● **What you will do**:
**a.** Answer these questions from the State of the Economy excerpt:
(i) In what year did the Congressional Record start?
(ii) On what date was "STATE OF THE ECONOMY" published?
(iii) Who posed the question "Are you better off?" to the American people in 1980?
**b.** Please write out the part of the State of the Economy excerpt between "The Congressional Record" and "next 4 years.", inclusive.
**c.** List every distinct calendar year named in the State of the Economy excerpt.

● **Given passage**:
The Congressional Record is a unique source of public documentation. It started in 1873, documenting nearly all the major and minor policies being discussed and debated.

“STATE OF THE ECONOMY” mentioning the U.S. Dept of Labor was published in the Senate section on pages S5564-S5566 on May 18, 2004.

The publication is reproduced in full below:

STATE OF THE ECONOMY

Mr. DASCHLE. Mr. President, I will use my leader time and save what Democratic morning business is still allocated to others. I compliment the distinguished Senator from Illinois for his comments this morning.

This week it will be our hope to discuss the question about how it is that Americans view themselves as we enter this critical decisionmaking period for our country, choosing its national leadership for the next 4 years.

Senator Durbin has put his finger on the question that was so appropriately posed by then-candidate Reagan in 1980. The question he asked in 1980 to the American people was: Are you better off? In many cases, Americans had a right to say yes in 1980, but there was a perception that on many specific issues and circumstances they were not better off.

So we felt it was appropriate that we have some analysis of our circumstances today in the year 2004. Are we better off than we were in 2000? Are we better off in education today than we were back then, having passed but not funded the No Child Left Behind Act? Are we better off with our own national security and homeland security today than we were in 2000? Are we better off in our fiscal policy, our economic policy? Are we better off with regard to crime statistics? Are we better off with infrastructure? Where is it that we are better off?

(Records from a pointing dataset)

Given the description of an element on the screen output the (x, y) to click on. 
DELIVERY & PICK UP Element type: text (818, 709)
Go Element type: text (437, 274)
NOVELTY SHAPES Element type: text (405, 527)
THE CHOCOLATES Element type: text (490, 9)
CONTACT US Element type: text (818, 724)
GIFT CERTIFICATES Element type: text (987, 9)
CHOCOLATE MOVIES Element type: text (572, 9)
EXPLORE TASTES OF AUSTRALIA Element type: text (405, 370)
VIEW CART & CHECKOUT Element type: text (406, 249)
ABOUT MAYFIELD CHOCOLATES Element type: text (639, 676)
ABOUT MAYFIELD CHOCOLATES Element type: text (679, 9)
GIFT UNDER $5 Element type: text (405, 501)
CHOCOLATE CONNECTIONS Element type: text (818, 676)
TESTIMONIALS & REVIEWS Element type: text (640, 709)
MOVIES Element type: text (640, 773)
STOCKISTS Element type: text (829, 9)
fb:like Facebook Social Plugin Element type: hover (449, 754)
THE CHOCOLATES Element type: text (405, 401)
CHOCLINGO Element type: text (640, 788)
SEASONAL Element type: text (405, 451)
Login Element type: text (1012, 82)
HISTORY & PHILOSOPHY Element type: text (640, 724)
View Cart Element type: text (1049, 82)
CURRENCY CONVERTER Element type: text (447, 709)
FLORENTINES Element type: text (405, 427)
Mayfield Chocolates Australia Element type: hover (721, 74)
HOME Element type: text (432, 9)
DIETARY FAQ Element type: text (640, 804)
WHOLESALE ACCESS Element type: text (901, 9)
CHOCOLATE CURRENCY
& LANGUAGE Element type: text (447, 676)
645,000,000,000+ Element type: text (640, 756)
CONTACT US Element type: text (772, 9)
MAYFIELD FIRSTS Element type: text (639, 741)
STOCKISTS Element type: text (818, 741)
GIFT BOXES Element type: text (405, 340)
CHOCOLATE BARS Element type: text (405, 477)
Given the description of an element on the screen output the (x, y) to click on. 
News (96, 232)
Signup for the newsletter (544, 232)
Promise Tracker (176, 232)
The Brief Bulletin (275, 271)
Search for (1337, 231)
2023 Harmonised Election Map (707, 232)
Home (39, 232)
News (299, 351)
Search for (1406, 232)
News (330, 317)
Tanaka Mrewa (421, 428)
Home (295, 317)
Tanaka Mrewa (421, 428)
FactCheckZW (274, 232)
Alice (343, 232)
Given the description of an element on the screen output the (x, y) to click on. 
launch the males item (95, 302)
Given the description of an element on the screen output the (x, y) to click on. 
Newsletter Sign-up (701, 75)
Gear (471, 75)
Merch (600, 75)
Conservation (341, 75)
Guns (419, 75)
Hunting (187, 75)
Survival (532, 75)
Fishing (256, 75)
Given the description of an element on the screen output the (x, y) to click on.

● **Complete answers**:
**a.**
(i) 1873
(ii) May 18, 2004
(iii) Then-candidate Reagan

**b.**
The Congressional Record is a unique source of public documentation. It started in 1873, documenting nearly all the major and minor policies being discussed and debated.

“STATE OF THE ECONOMY” mentioning the U.S. Dept of Labor was published in the Senate section on pages S5564-S5566 on May 18, 2004.

The publication is reproduced in full below:

STATE OF THE ECONOMY

Mr. DASCHLE. Mr. President, I will use my leader time and save what Democratic morning business is still allocated to others. I compliment the distinguished Senator from Illinois for his comments this morning.

This week it will be our hope to discuss the question about how it is that Americans view themselves as we enter this critical decisionmaking period for our country, choosing its national leadership for the next 4 years.

**c.** 1873, 2004, 1980, 2000